Taking inspiration from youths in Brighton--a town on the southern coast of England known for its pop music venues, vintage record stores and clothing shops--the collection mixed techno fabrics. Consider a shiny charcoal single-breasted suit with a cotton floral shirt from the hippie era, or a dark cotton suit with slim trousers and the au courant cotton military print shirt. One of the most appealing looks from the show, from a customer's point of view, was the shiny light purple trench. It was shown with matching trousers in a deep purple cotton. I also liked the black cotton shirt printed with large red psychedelic flowers and paired with black cotton belted flared shorts.
Although many of the knit pieces, like the red cotton sweater featuring the fox motif, will undoubtedly be bestsellers, I'm not certain about the ivory high-waisted boxer shorts with a tan leather belt and burgundy/mustard polo. It may be a hard sell beyond the limited range of fashion devotees. I’m sure a more commercial mutation will be found among the racks at the Broadway store.

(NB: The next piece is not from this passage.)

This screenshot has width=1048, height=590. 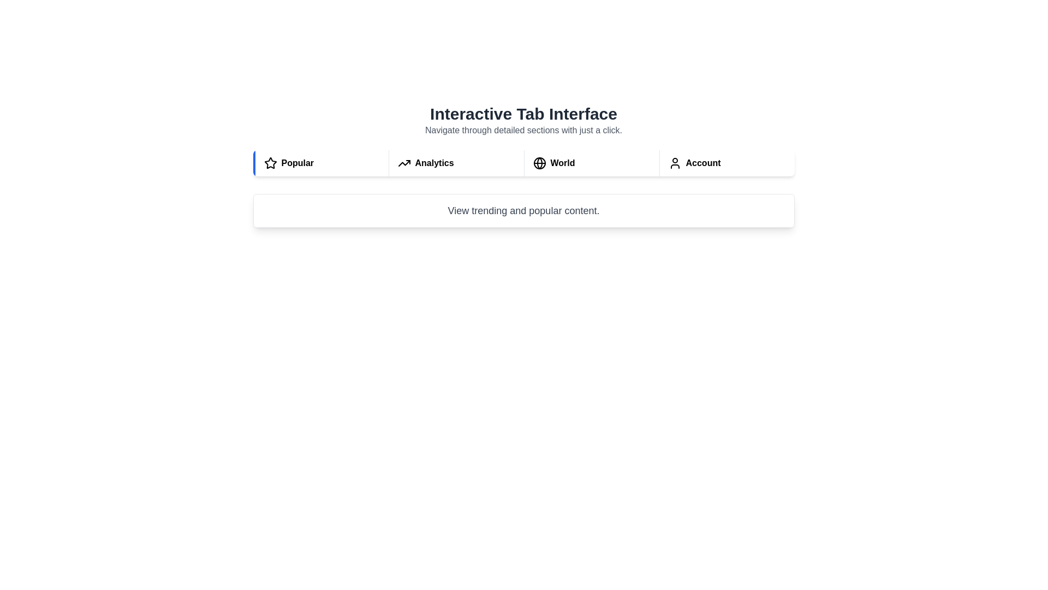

Asked whether what’s in the show will be sold at Topman stores come spring time, Mr. Richardson insisted that everything shown will be ordered and sold. "Topman Design is available online at topman.com, the New York and London Oxford Circus flagships stores as well as select La Foret department store in Tokyo and Shine in Hong Kong.”
I have always resisted the idea of any high street brand pursuing the route of staging a fashion show, which should be primarily for designers to show their new work. But as fashion has expanded far beyond the limited world of the "designer collections," it would be silly to restrict how new ideas are communicated to this wider audience. A fashion idea can also be about merchandising, and not necessarily high concepts of designs to be digested by critics. In skirting the traditional route of media presentations, Topman is communicating directly with customers. That’s not necessarily a bad thing.
As is now standard, the show was broadcast live online and in the windows of the Oxford Circus store. “We have [already] purchased seven items from the show--the sweater with the fox image, the metallic suit with slim pants, the parka jacket with pockets--and customers can purchase them online starting now,” Mr. Richardson said. In the age of instant accessibility and immediate availability, Topman has upped the ante allowing customers to purchase its affordable merchandises without delay. See Now, Buy Now may not yet be fashion’s newest lingo, but I suspect in the next season many fashion houses will follow suit.